Externalism doesn't fly. Epistemology has to find its rigour in developing an internalist discourse that does the best possible job.
A belief that is not subject to doubt is a certainty.
Or near enough.
Well, summing up, I see a lot of pragmatism in your counter to idealism. Truth-telling doesn't even make sense without some world out there anchoring things.
Yet then this fails to continue on. Recognising that there is a modelling relation brings up the reality of the self that anchors the other side of the equation. And also, if there is a real world out there, it is not even in our interests to see it nakedly for what it is. We need to be able to look and see a world that has us in it. We need a world that is already transformed into a system of signs, an umwelt. Our perceiving of the world has to include the division that produces us as the "self" doing the perceiving. And that degree of meaning has to be built into the "simple facts" - like that the apple is "red".
So in my approach, a theory of truth has to fit with the facts of psychology. And if the psychological story is pretty complex, new and unfamilar, that's just how it is. It is still the foundation.
But your approach does still seem mired in a naive realism. It starts to make the pragmatic case against idealism. But then reverts to a naive realism framing just as soon as it has put a little distance from the foe. The world is some set of actual and definite facts. The mind just reflects that facticity in direct fashion - re-presenting the external in some internal theatre of private experience.

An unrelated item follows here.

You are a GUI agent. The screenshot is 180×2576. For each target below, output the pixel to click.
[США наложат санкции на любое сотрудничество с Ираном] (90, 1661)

And then some kind of behaviourist epistemology becomes the "rigorous" way to deal with private experiences at a communal or philosophy of language level. We can speak objectively about how people act. We can assert propositions and use behaviour as evidence that there is generalised coherent agreement among a community about the way the world truly is. Or at least the degree to which a belief is not being doubted.
So yeah, I'm still feeling your account falls way short because it targets a level of objectivity that is not just functionally impossible, but not even in fact functional. It is an account that by-passes the central psychological realisation that we don't even want to see the world as it really is, but the world that has us in it, and so the world that is already transformed into a "private"* set of meanings.
* The meanings aren't literally private of course as they are going to be biologically shared across a species with a common neuro-evolutionary heritage, as well as being shared across humans by a culture of linguistically structured conception. So we don't wind up back in solipsistic territory. As said, the "self" is also recognised as part of the "truth-producing" business here.